On a separate note, with Damage Reduction being just "magic" and not +1, +2, etc. as it was in 3.0, and with magical enhancement to arrows and bows no longer stacking, does anyone feel the Arcane Archer is a bit...weaker now? Is it worth playing vs just sticking with base classes? I'm planning on taking mostly Ranger levels, with a level or 3 of Wizard if the spells are worth it for Imbue Arrow (but looking at the above list for 2nd level spells, ie. Shatter, I probably won't take more than 1 level of Wizard).

Thanks.

DrSpunj


----------



## gfunk (Oct 22, 2003)

DrSpunj said:
			
		

> If you instead interpret the ability to mean the standard cone originates from the arrow itself, then you have to make a judgement call about which direction the cone is oriented in (I'd assume away from the caster) and whether the effect is at all modified by actually shooting the arrow into an enemy or some other object.
> Lightning Bolt also poses an interesting puzzle. Does the arrow extend the length of the Lightning Bolt such that it starts at the caster and extends to the arrow several hundred feet away? Or does the 120' line defined in the Area entry mean that it originates from the arrow and goes 120'? (Again, I'd assume with the latter its direction would be away from the caster.)



I think your interpretation for both is correct. The spell would originate from the arrow and away from the caster.



> On a separate note, with Damage Reduction being just "magic" and not +1, +2, etc. as it was in 3.0, and with magical enhancement to arrows and bows no longer stacking, does anyone feel the Arcane Archer is a bit...weaker now? Is it worth playing vs just sticking with base classes? I'm planning on taking mostly Ranger levels, with a level or 3 of Wizard if the spells are worth it for Imbue Arrow (but looking at the above list for 2nd level spells, ie. Shatter, I probably won't take more than 1 level of Wizard).



Again, I believe you are correct. Arcane Archers just aren't as worthwile as 3.0. However, you seem to have taken a shine to the Imbue Arrow ability, so allow me to humbly suggest the following build.

Wizard 8/Fighter 2/Arcane Archer 2/Eldritch Knight 8

BAB +16
Caster Level = 15

mmmmmm . . . imbue arrows with Horrid Wilting.


----------



## RigaMortus (Oct 22, 2003)

> _
> It takes a standard action to cast the spell and fire the arrow.
> _




So, since Sleep is now a full-round action to cast, does this mean you can fire off a Sleep spell with an Imbued Arrow with only a Standard Action?
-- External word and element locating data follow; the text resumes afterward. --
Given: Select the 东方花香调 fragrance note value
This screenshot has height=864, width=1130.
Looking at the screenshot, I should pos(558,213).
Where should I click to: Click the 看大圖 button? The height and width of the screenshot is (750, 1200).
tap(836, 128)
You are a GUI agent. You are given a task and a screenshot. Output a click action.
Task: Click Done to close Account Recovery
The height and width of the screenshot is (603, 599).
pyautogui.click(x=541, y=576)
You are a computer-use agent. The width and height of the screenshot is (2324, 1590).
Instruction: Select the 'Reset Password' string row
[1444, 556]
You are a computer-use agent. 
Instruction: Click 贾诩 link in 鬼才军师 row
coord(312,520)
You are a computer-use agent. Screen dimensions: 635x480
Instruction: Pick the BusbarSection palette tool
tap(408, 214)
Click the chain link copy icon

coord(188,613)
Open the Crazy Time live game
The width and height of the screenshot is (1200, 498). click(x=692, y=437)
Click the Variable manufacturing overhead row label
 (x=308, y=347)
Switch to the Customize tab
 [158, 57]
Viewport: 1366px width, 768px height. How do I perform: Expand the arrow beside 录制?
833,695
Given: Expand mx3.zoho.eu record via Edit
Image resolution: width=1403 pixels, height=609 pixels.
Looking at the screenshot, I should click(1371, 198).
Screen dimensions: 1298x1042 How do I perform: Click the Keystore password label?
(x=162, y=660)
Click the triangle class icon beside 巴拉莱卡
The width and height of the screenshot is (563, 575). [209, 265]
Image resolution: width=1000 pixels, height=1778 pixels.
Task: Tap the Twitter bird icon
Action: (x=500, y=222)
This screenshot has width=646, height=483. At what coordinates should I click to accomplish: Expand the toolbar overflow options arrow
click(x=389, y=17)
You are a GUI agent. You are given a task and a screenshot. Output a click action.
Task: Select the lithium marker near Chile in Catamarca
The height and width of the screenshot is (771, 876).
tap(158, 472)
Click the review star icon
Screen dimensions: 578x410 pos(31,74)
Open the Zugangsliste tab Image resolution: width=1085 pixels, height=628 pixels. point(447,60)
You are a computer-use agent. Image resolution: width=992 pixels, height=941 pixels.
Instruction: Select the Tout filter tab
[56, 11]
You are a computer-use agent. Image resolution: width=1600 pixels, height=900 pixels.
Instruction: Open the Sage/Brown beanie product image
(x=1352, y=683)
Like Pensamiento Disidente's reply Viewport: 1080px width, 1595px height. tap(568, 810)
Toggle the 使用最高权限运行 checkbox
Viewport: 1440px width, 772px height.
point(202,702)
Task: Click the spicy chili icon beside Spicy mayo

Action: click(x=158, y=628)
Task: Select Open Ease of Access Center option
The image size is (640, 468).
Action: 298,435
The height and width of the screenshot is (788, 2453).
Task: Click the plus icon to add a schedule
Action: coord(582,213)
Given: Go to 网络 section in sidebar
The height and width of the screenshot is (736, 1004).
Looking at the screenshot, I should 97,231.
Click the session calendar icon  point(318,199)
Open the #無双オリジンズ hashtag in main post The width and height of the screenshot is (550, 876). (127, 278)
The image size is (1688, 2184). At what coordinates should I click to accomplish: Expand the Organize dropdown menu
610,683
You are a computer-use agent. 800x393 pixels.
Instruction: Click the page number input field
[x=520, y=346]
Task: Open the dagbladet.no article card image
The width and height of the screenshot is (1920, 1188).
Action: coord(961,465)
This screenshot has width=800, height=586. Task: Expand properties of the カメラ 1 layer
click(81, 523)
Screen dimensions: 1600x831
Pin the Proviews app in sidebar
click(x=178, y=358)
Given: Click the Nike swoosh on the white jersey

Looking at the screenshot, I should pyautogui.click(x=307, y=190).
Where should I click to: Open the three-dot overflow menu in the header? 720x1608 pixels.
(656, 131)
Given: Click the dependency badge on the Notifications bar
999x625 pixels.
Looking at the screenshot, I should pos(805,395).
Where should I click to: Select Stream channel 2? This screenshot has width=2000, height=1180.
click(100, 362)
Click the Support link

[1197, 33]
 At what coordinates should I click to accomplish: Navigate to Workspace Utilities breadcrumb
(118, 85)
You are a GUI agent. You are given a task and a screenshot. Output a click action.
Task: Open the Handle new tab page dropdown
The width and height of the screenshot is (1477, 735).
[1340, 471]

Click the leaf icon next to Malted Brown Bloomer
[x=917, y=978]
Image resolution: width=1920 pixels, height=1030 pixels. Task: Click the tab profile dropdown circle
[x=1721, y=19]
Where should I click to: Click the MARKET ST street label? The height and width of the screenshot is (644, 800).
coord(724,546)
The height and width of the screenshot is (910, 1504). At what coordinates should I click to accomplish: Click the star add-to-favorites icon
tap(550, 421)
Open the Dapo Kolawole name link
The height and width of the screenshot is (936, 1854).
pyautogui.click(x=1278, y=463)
If you have a spell Quickened, would this help you in anyway when firing off that Quickened spell in an Imbued Arrow?


----------



## Rackhir (Oct 22, 2003)

Basically, the question you need to ask is do you want to be a figher with some magic ability or a Mage with some fighting ability. An AA is kind of a poor compromise, to make many of the abilities useful you need caster levels, but those levels have to come out of either your AA levels or your fighter levels. So basically you can either be good at fighting or good at casting spells, with a much weaker secondary of the other. 

Note : The Arcane Archers can potentially become quite deadly at epic levels, if for no other reason than their arrow bonuses continue to increase. In the absence of an Epic GMW, that could mean that the AA is sometimes the only party member who can hit creatures with Epic DR. Though this may change with 3.5 as I've not seen anything on the Epic AA under 3.5. 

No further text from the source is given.